Thankfully Mum pulled through, but I'm planning to be much more involved in his care going forward.

shouldnthavesaid Sun 27-Jul-14 21:01:55

My sister's severely autistic. I don't resent her, however have been attacked by her too many times and have ended up pretty terrified of her unfortunately.

She has since said she is very jealous of me and that's why she attacks me, so I worry I should keep quiet in front of her and not mention things. She hates my birthday for instance, and has effectively ruined them a few times - worst being that she landed my mum in hospital and ended up in the back of a police car. She's threatened to kill me before - has threatened me with knives, threw a box of 12 coke cans at my head, bitten me, tried to throw me downstairs, threw glass at me.

I had to share a bedroom with her from her birth when I was sixteen months old until I was 21. I spent a year sleeping in the dining room on the sofa because she had screaming tantrums nightly, including nights that I had final exams for school.
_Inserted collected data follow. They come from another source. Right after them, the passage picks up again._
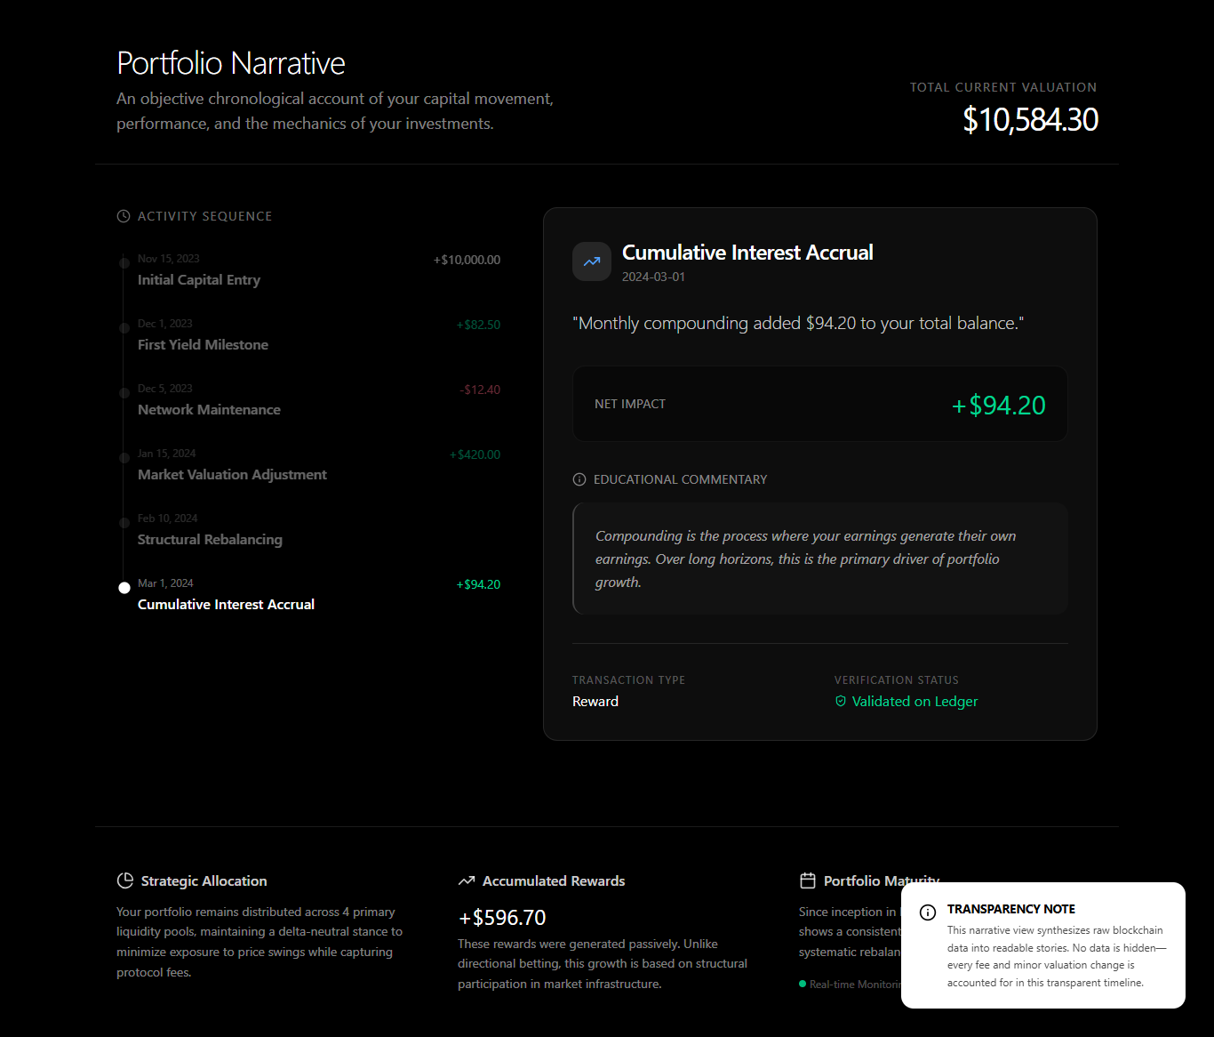The image size is (1214, 1037).
Task: Click the trend arrow icon beside Accumulated Rewards
Action: tap(467, 880)
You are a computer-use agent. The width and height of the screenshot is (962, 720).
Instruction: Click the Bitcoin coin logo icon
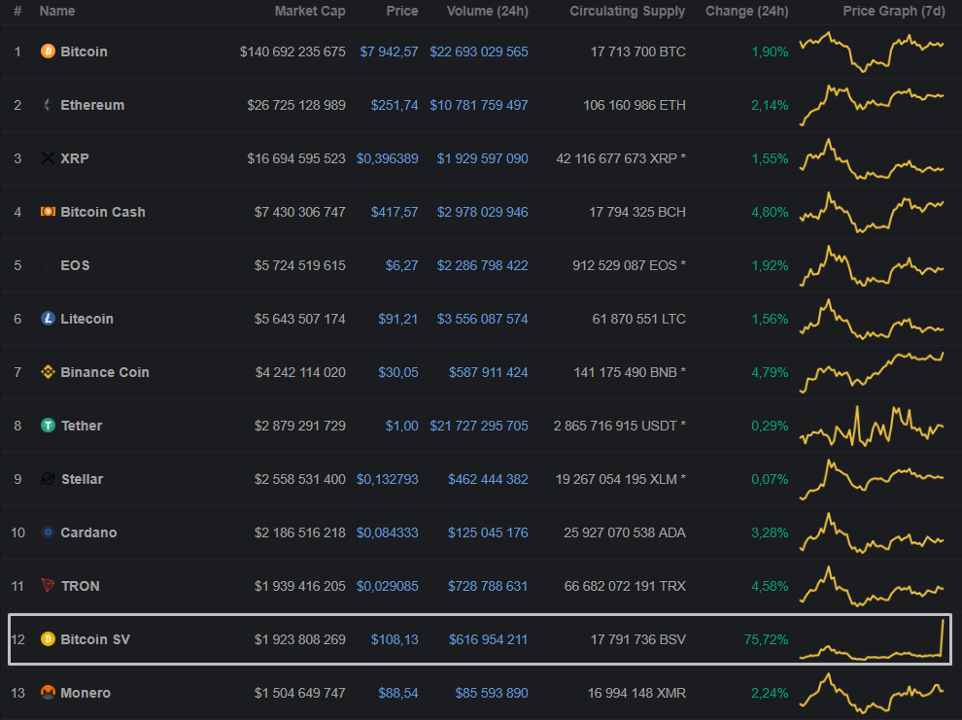tap(48, 51)
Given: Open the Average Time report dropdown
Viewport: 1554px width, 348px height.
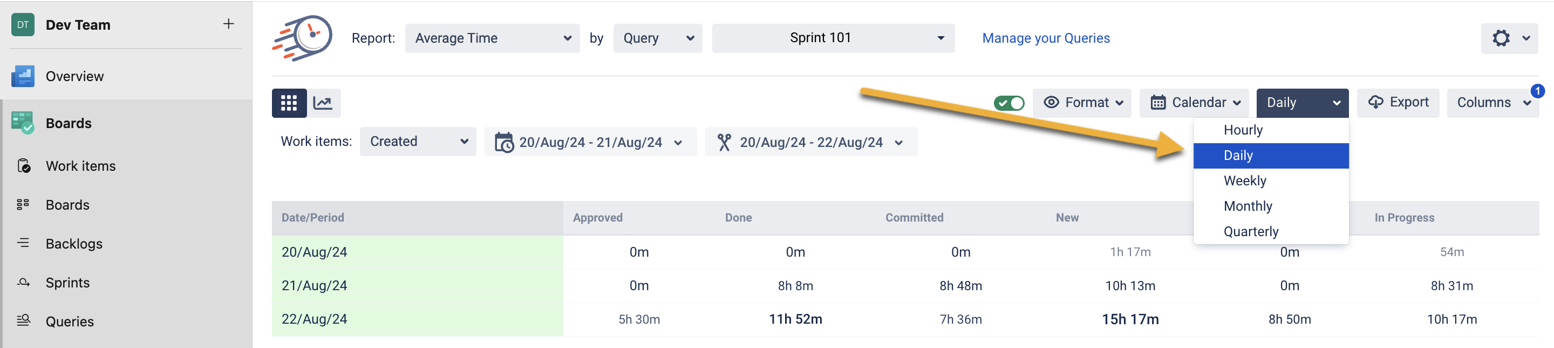Looking at the screenshot, I should point(492,38).
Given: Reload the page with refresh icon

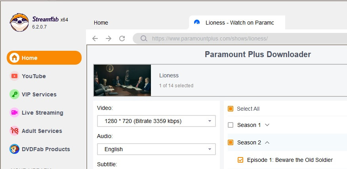Looking at the screenshot, I should (x=122, y=38).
She would throw out my ornaments, pick dirt up off the floor and put it on my bed, coated stuff with nail varnish, gave my diary to her friends.. I had to go to bed at 11pm every night laterally as she wouldn't sleep before 10 - I wasn't allowed in the room until she was asleep.
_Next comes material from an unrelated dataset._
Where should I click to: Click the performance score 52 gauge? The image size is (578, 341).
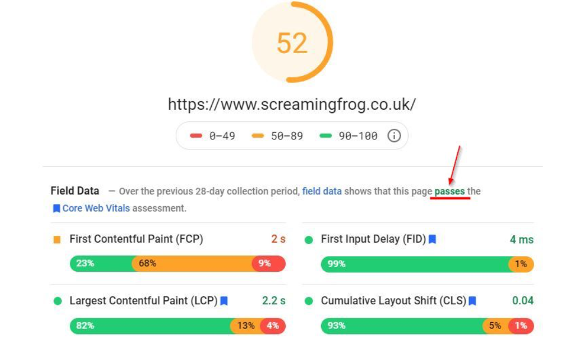pyautogui.click(x=292, y=42)
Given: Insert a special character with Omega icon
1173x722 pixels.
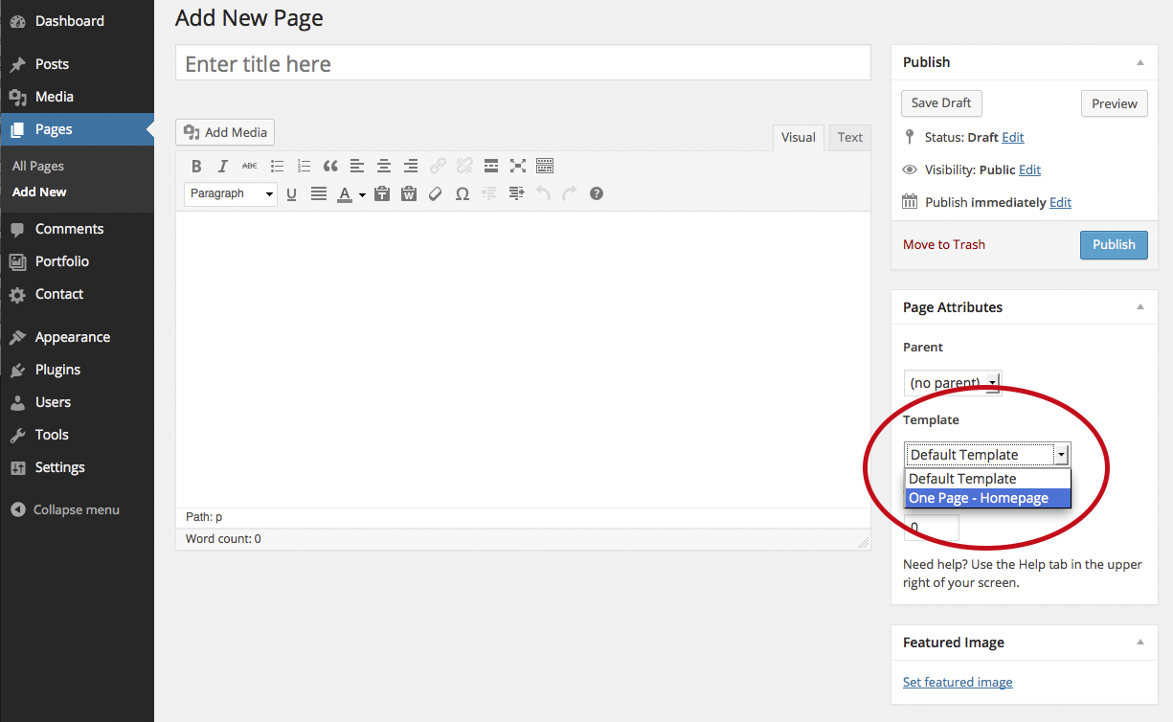Looking at the screenshot, I should [x=462, y=193].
I'm her joint guardian as my mum's disabled too and am entitled to no support with this short of what my GP offers. Family are unsupportive other than my mum. I've mentioned a couple of times to my work but don't want to make them pity me or anything.

I did go to young carers when I was fourteen, for a couple of years - but my family told me young carers provide actual physical care to people and as such I wasn't really one of them at all.
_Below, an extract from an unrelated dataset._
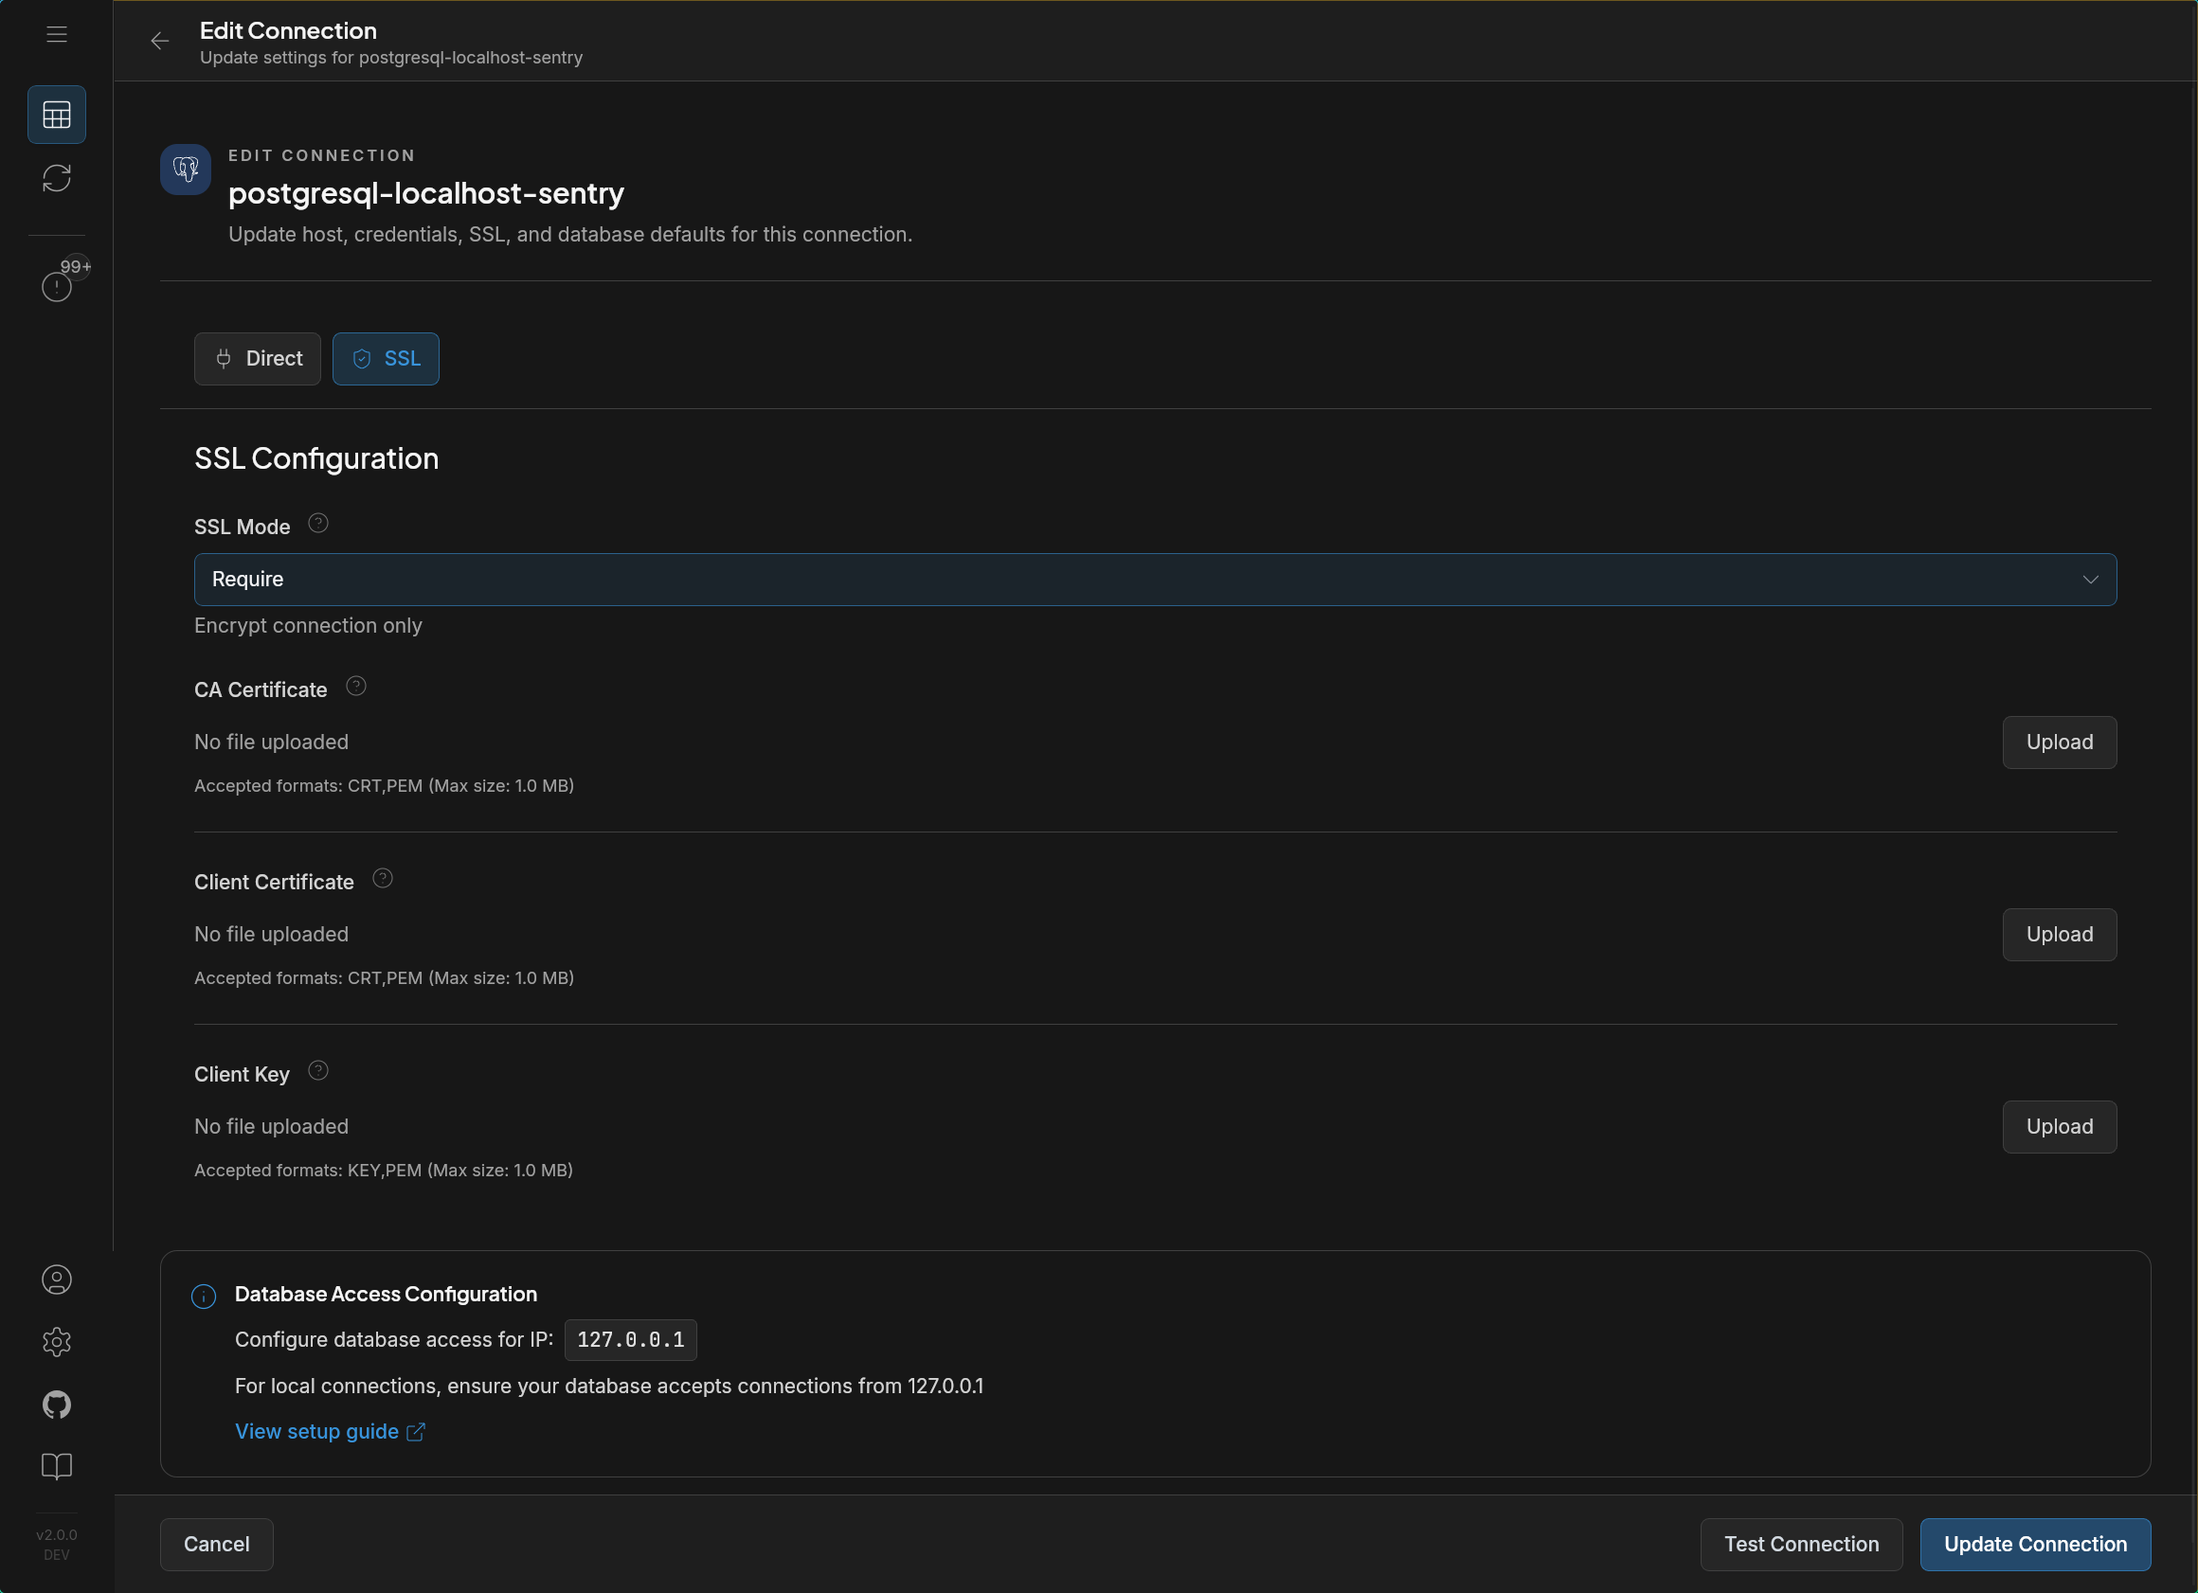
Task: Open the user profile icon
Action: pyautogui.click(x=56, y=1280)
I suppose in some ways helping her and my mum has helped me - I've been told I'm a natural motherly person, and a lot of people say I'm very caring towards others. I work in a hospital and am falling over myself to help others. But I don't have a clue how to look after me at all or how to be normal, if that makes sense.

I have always felt that I'm not a good sister. I don't understand her needs very well and I don't always know how to help her. Sometimes we have fantastic fun and sometimes I love her. But I'm terrified of her more often than not and know the only reason things have carried on so long is because my mum's frightened of her too.

Thankfully in two weeks she is moving into full time residential accom, we will see what happens then and whether it helps.

shouldnthavesaid Sun 27-Jul-14 21:02:31

No, that's wrong. I always love her. I meant to say, love being with her.

bayrans Sun 27-Jul-14 21:13:29

I have a brother with severe physical and learning difficulties.

I was and continue to be a forgotten part of our 'family'.

Life absolutely revolves around him. I love him yet resent him in equal measure.

Things were so, so different back then, no support at all.

There will be sibling support for your NT child, perhaps activities and days out especially for them (for a change).

I know I sound bitter and I am. I freely admit that. My brother robbed me of my childhood (way too much to go into) and continues to rob me of my parents today.

Whatever you do, love equally. Take time to take interest in and praise and love all of your children.

Keep all of their school photos, all of their drawings and art and specially made Christmas/Easter/celebration decorations. Can you tell that mine were discarded? Bet you can guess where his ended up.....

FrontForward Sun 27-Jul-14 21:20:23

I think one thing is clear and that is that disability is so varied that the impact on family members is also varied.

Coping with violence and aggression is very different to coping with a loving sibling who needs care

I do not have a relationship with my sister as such because she is not able to engage with me. As a child she shouted and hit me. I love her and care about her but my feelings are very complex and probably only managed by the fact that my parents try to minimise impact on me. I think they are heroic and a lot of my concerns are about them. I cannot imagine what it has been like for them.